Goldman Sachs: $7.6 Trillion in AI Infrastructure by 2031 — Nvidia to Capture 75% of Compute
TL;DR
Goldman Sachs projects $7.6 trillion in cumulative AI infrastructure capex through 2031. Nvidia is set to capture 75% of the $5.1 trillion compute layer — but power availability, not capital, is the binding constraint.
On June 6, Goldman Sachs published a research report titled “Tracking Trillions.” The opening figure: $7.6 trillion in cumulative AI infrastructure capital expenditure between 2026 and 2031, roughly one-quarter of the entire US annual GDP.
The baseline model puts 2026 annual spending at $765 billion, scaling to $1.6 trillion per year by 2031. The report details its assumptions explicitly, so readers can trace exactly how sensitive each projection is to changes in hardware pricing, depreciation cycles, and power availability.
Three Layers: Compute, Data Centers, and Power
Goldman breaks the AI buildout into three spending categories.
Compute takes the largest slice at $5.1 trillion, covering AI chips, servers, and supporting hardware for training and inference workloads. The baseline uses Nvidia’s next-generation Rubin VR200 GPU at a unit price of $80,500, roughly double what the H100 cost at launch.
Data centers account for $2.1 trillion, including construction, cooling upgrades, electrical infrastructure, and connectivity. Build pace is accelerating globally, but power access is the bottleneck.
Power and energy infrastructure is the smallest line item at $358 billion — yet analysts identify it as the single most binding constraint on deployment timelines.
Nvidia’s Structural Position
Of the $5.1 trillion compute layer, Goldman estimates Nvidia will capture approximately 75%, translating to roughly $3.8 trillion in cumulative revenue through 2031.
Combined capex from Meta, Microsoft, Amazon, and Alphabet for fiscal 2025–2030 has been raised to $5.3 trillion, up from a prior estimate of $4.5 trillion — an $800 billion upward revision. Oracle separately targets approximately $2 trillion in AI-related asset additions by 2030. Consensus hyperscaler AI capex for 2026 now sits at $527 billion, up from $465 billion at the start of the year.
AMD, Intel, Google’s TPUs, and domestic Chinese alternatives are all competing for share. Goldman’s view is that Nvidia’s software ecosystem cannot be replicated quickly. That assessment has been made before, but purchasing data so far has provided no serious rebuttal.

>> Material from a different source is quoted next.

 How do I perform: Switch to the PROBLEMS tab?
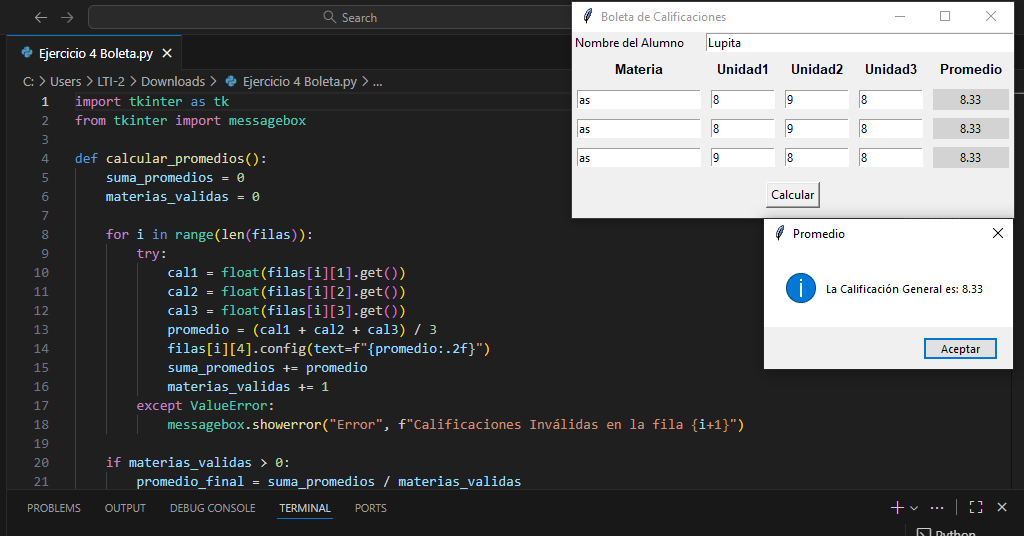tap(54, 508)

Power: The Hardest Constraint
The $358 billion power figure is the smallest share of the $7.6 trillion, but it represents confirmed contracts and planned spending — the actual gap is wider.
AI data centers have already undergone a step-change in power density. Traditional hyperscale racks run at roughly 40 kilowatts. Next-generation AI facilities are designing for 500+ kilowatts per rack, a tenfold increase. Construction costs have risen from $10 million per megawatt to $15–20 million per megawatt for next-generation facilities.
Liquid cooling is moving from optional to standard. The liquid cooling market is projected to grow from $5.5 billion today to $15.75 billion by 2030. Amazon CEO Andy Jassy stated plainly: “Our single biggest constraint is power.” Goldman quotes this directly.
Nuclear energy is back in serious corporate conversations. Vistra Energy signed a 20-year contract with Meta covering over 2,600 megawatts — one of the largest corporate nuclear energy agreements in history. Grid connection queues now extend years into the future, pushing large players toward direct power agreements with nuclear operators and renewable developers.
Goldman’s Own Caveat
The report carries an internal tension worth noting. On June 2, a Goldman equities official advising institutional clients stated: “The economics of artificial intelligence are more questionable today than two years ago.”
The timing is deliberate. Goldman quantifies the scale of spending while its equity research division flags that scale does not guarantee returns.
The uncertainty is concentrated in hardware depreciation assumptions. A three-year GPU lifecycle versus a seven-year assumption creates a $1.76 trillion variance in the cumulative spending forecast. AI model architectures are evolving fast enough that early-vintage chips may be obsoleted before they are fully written down. The buying cycle has to be planned under that uncertainty.
Pricing Will Keep Rising
For enterprise buyers, the most actionable implication from this report is pricing direction.
In March 2026, Alibaba Cloud raised AI computing prices by up to 34% and storage by 30%, citing hardware procurement costs. Baidu followed that same month. Within Goldman’s framework, this sequence is straightforward: pricing power sits with Nvidia and a handful of hyperscalers, and when their costs rise, those costs flow downstream to cloud customers.
Cloud AI compute pricing will likely trend upward for the next several years unless GPU energy efficiency improves materially or a credible Nvidia alternative emerges at scale. Organizations modeling AI infrastructure budgets should treat compute costs as a dynamic variable rather than a fixed line item.